┌─ PROVIDED MATERIAL

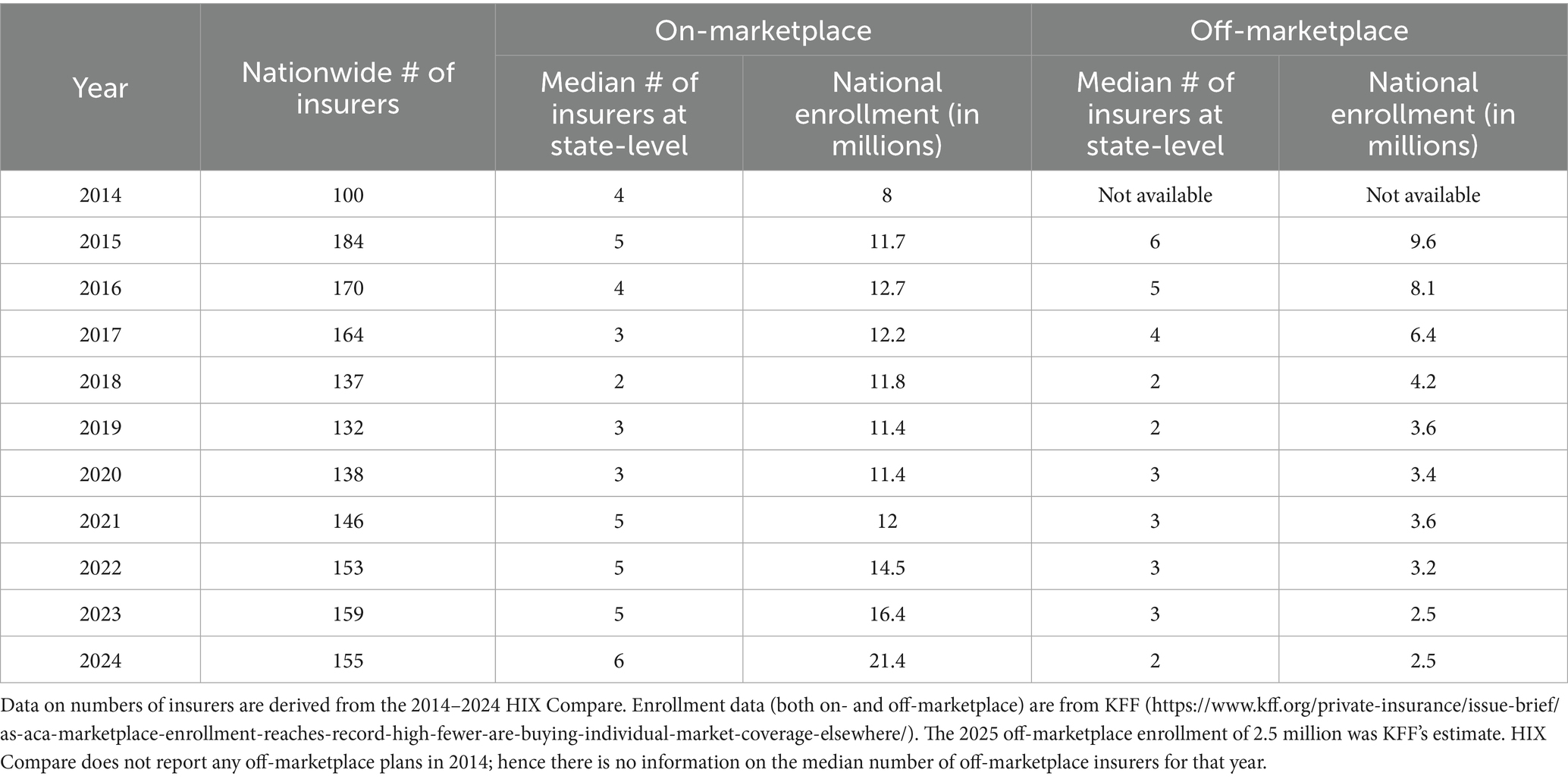Screen dimensions: 1568x779
Task: Click the Nationwide # of insurers header
Action: [x=347, y=88]
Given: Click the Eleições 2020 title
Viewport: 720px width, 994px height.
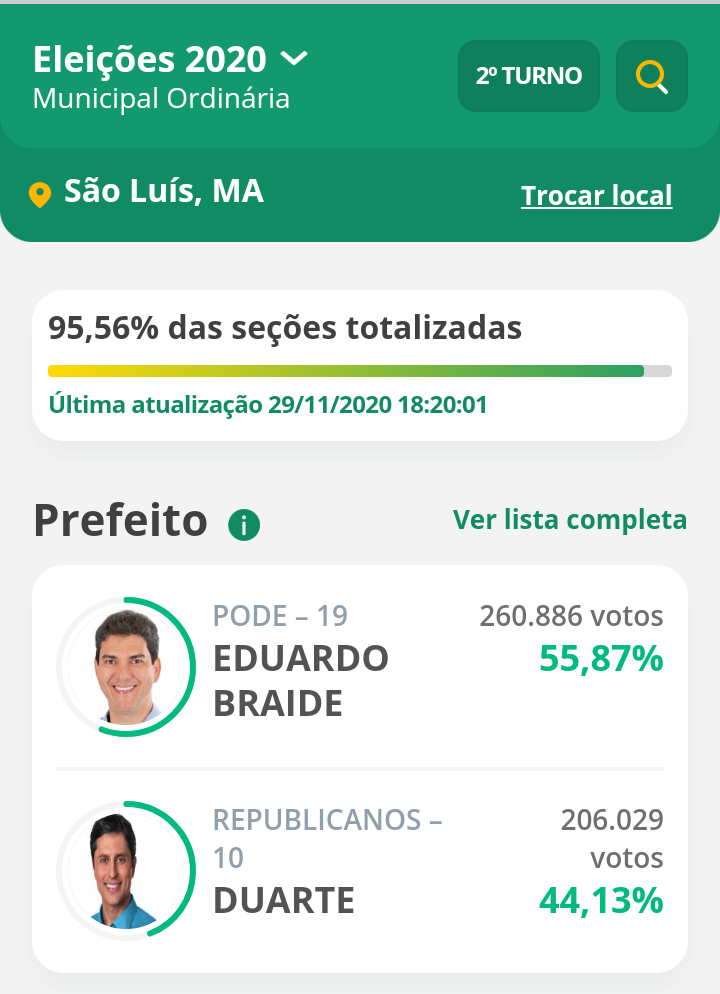Looking at the screenshot, I should coord(150,60).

└─

### REQUIRED TASK
Rewrite the lines above, changing "title" to "heading" and keeping everything else the same. Omit the pictures.

### SOLUTION FOR THIS TASK
Screen dimensions: 1568x779
Task: Click the Nationwide # of insurers header
Action: [x=347, y=88]
Given: Click the Eleições 2020 heading
Viewport: 720px width, 994px height.
Looking at the screenshot, I should coord(150,60).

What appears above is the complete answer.